Disoccupazione, Istat: vola al 13%. Al 42,3% quella giovanile

Puntuali e drammatici i dati sulla disoccupazione, che in Italia arriva a febbraio al 13%, il dato più alto dall’inizio delle serie mensili dell’Istat nel 2004 e di quello delle serie trimestrali nel primo trimestre 1977. L’aumento su base annua è pari al 9%. Aumenta ancora la disoccupazione giovanile, che raggiunge quota 42,3%, in salita del 3,6% rispetto a un anno fa. A febbraio gli occupati sono 22 milioni 216 mila, in diminuzione dello 0,2% rispetto al mese precedente (-39 mila) e dell’1,6% su base annua (-365 mila).

Il numero di disoccupati, rileva l’Istat nei dati provvisori di febbraio, è pari a 3 milioni 307 mila e aumenta dello 0,2% rispetto al mese precedente (+8 mila) e del 9% su base annua (+272 mila). Il tasso di disoccupazione è pari al 13%, sostanzialmente stabile in termini congiunturali ma in aumento di 1,1 punti percentuali nei dodici mesi. Il tasso di disoccupazione dei 15-24enni, ovvero la quota dei disoccupati sul totale di quelli occupati o in cerca di lavoro, è pari al 42,3%, in diminuzione di 0,1 punti percentuali rispetto al mese precedente ma in aumento di 3,6 punti nel confronto tendenziale. Dal calcolo del tasso di disoccupazione sono esclusi i giovani inattivi, cioè coloro che non sono occupati e non cercano lavoro, ad esempio perché impegnati negli studi. Il numero di individui inattivi tra i 15 e i 64 anni risulta sostanzialmente stabile sia rispetto al mese precedente sia rispetto a dodici mesi prima. Il tasso di inattività pari al 36,4%, rimane stabile in termini congiunturali e aumenta di 0,1 punti su base annua.

I dati sulla disoccupazione si accompagnano alla diffusa paura di perdere il posto di lavoro, per chi ce l’ha. Secondo un sondaggio resto noto da Confesercenti, sei italiani su dieci temono di perdere il lavoro. “L’esplosione della disoccupazione è al centro della crisi del nostro Paese ed è anche il fantasma che agita i nostri concittadini. Secondo un sondaggio Confesercenti SWG, la maggioranza assoluta (6 su 10) degli italiani teme infatti di poter perdere il posto di lavoro, o che lo perda qualche altro membro del proprio nucleo familiare – afferma Confesercenti – Nel dettaglio il 24,6% degli intervistati ha ammesso di avere molta paura di un nuovo disoccupato in famiglia, mentre il 37,2% ne ha abbastanza. A ritenere la prospettiva esistente, ma poco probabile, è il 24,8%. A sentirsi del tutto al sicuro, invece, è solo 1 italiano su 10. La paura della perdita di un posto di lavoro si collega ad una percezione generalmente negativa della situazione finanziaria del proprio nucleo familiare, ritenuta insoddisfacente dal 40% degli intervistati e molto insoddisfacente dall’11,2%. Il 45,9% degli italiani, invece, si dice soddisfatto, mentre solo l’1% si definisce del tutto soddisfatto”.
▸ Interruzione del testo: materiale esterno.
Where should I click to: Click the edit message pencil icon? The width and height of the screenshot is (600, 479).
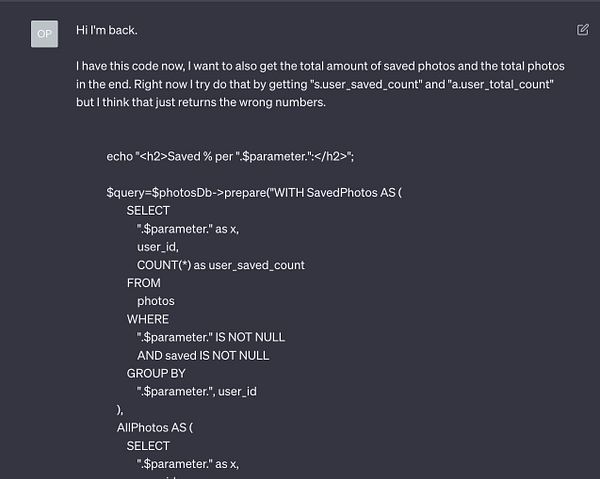coord(583,30)
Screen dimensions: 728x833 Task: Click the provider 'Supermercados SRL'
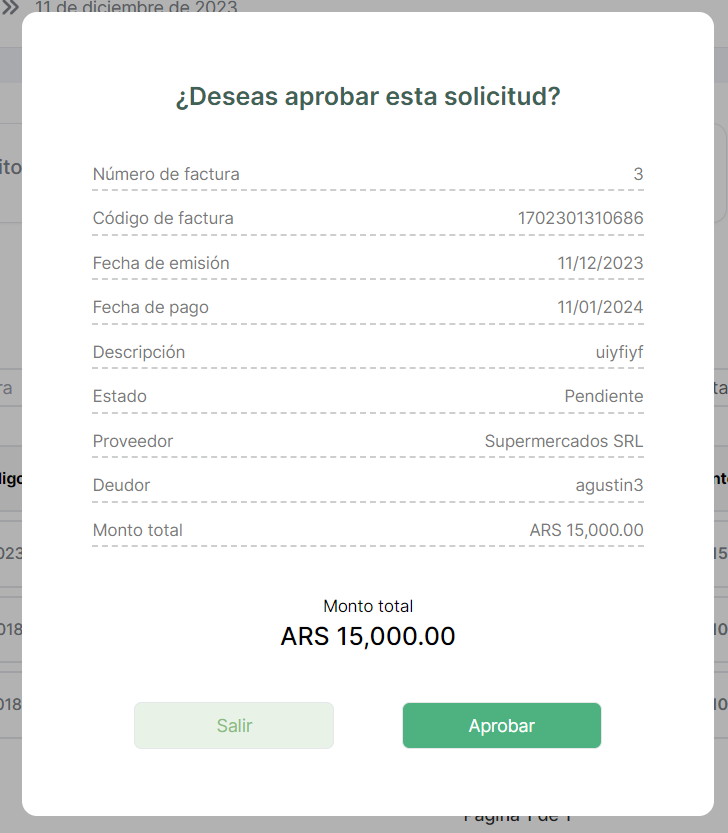[564, 441]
Le persone in cerca di lavoro sono 3 milioni e 307 mila, un numero sconcertante, maggiore della somma di tutti gli abitanti della Valle d’Aosta,  Friuli Venezia Giulia, Trentino Alto Adige e Umbria messi insieme. I giovani disoccupati sono 678mila, più della Basilicata”, commenta il Codacons, per il quale i dati dell’Istat dimostrano che per invertire la tendenza della disoccupazione bisognerà attendere il 2016, “salvo che il Governo intervenga con misure drastiche, ben diverse da quelle finora annunciate. Non bastano né gli 80 euro in busta paga, per quanto utili, né, tanto meno, il Jobs Act”.
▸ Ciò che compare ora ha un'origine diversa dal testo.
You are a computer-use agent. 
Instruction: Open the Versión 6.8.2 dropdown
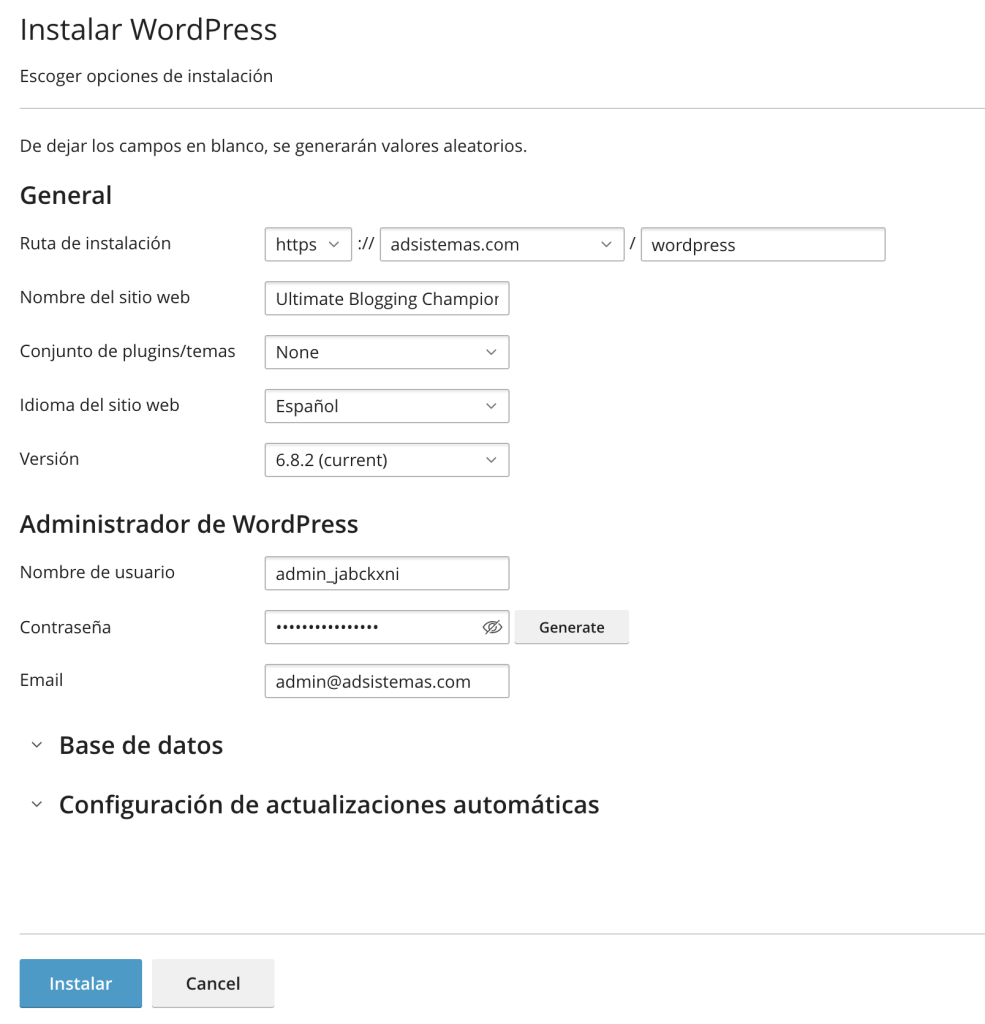click(x=387, y=460)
Dati allarmanti. Che parlano da soli e che richiedono un intervento urgente e prioritario da parte del Governo – commentano a loro volta Federconsumatori e Adusbef – L’avanzare della disoccupazione, infatti, rappresenta un sintomo estremamente indicativo delle condizioni precarie dell’intero sistema economico”. Secondo l’Osservatorio Nazionale Federconsumatori, la contrazione dei consumi nel triennio 2012, 2013 e 2014 toccherà quota -9,5%, pari ad una riduzione complessiva della spesa di circa 67,8 miliardi di euro. “Come ribadiamo da anni, la grave crisi della domanda di mercato dettata dalla caduta del potere di acquisto delle famiglie continuerà ad alimentare la spirale depressiva, incidendo negativamente sulla produzione e sull’occupazione. Per questo è improrogabile un intervento immediato, ma soprattutto concreto, teso a rilanciare l’occupazione e lo sviluppo”.